Backup roundup (part 1)

No doubt we all know people who have lost data without having made backups — in my years of working for a big University, I’ve seen everything from a floppy disk apparently containing the sole copy of someone’s thesis to a hard drive containing gigabytes of course materials and email. For the first case, the answer is obvious: simply keeping a second copy on another disk, or on the network, would have avoided the problem entirely. For entire hard drives, the problem is far more difficult: even burning backups to DVD becomes cumbersome for this volume of data.

With gigabytes of data from digital photography, plus gigabytes more of stored email, version-controlled source code and various forms of content I work with for clients, data protection is a big challenge for me, and no doubt for many others in similar jobs.

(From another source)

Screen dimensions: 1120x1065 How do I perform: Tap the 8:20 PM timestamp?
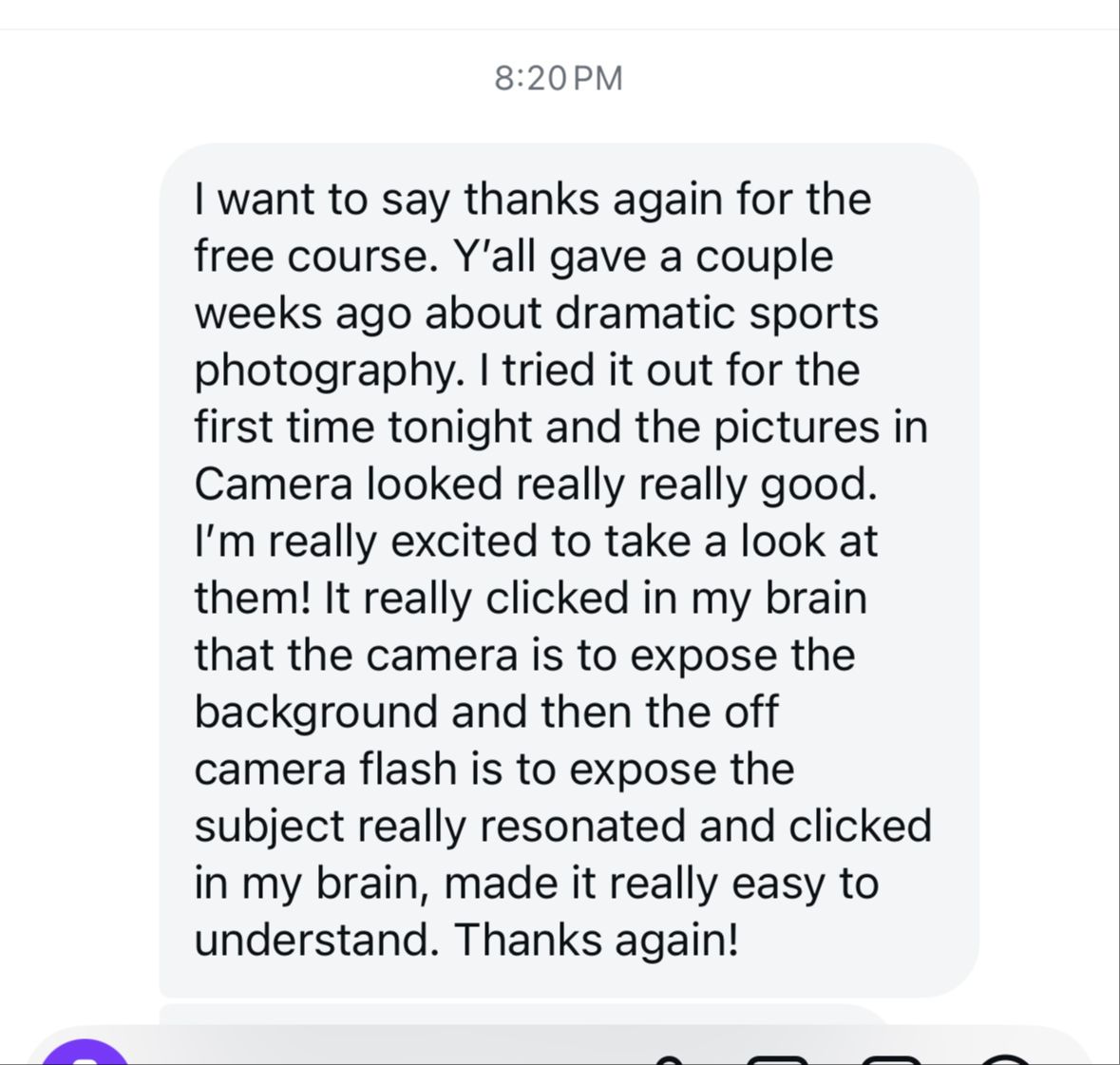pos(559,78)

A good starting point for hard drives is to move to a RAID array. My primary home storage is a RAID 5 array, my new office desktop is RAID 1. This protects me from data loss from the failure of any single hard drive, but gives no protection against file system bugs or accidental (or malicious) deletion. A more subtle vulnerability also exists: if a disk returns corrupted data, as opposed to returning an error, most implementations will accept the data without detecting any problem.

Sun’s ZFS and Network Appliance’s WAFL add checksums to detect disks returning corrupted data (as opposed to failing to return data, which is all a conventional parity-based RAID implementation will address). They also both offer snapshots, protecting against file deletion or alteration — but, as Joyent discovered with a week-long outage in early 2008, offering no protection against file system bugs.

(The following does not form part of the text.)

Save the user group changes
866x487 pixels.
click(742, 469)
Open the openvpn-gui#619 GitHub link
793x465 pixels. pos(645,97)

At work, I was able to implement a network-based backup system for individual desktop machines: one Linux server with a large RAID 6 array running BackupPC which makes daily backups of all the client machines, using file level de-duplication and compression to pack backups of dozens of machines into a few cheap SATA hard drives. This has already saved several people’s bacon, pulling gigabytes of deleted files back in minutes. (ReiserFS issues have caused some downtime, so I have just switched to using ext3 instead.)

For typical (non-server) environments, there are two clear options: traditional backups to an extra local disk or optical media, or online backup services such as Mozy or Carbonite. Apple’s Time Machine is perhaps the most high profile example of the former, as well as being the most user-friendly. I’ve been using all three in a variety of settings for a while now, encountering the good and bad points of each. Over the next three posts, I intend to examine each in turn.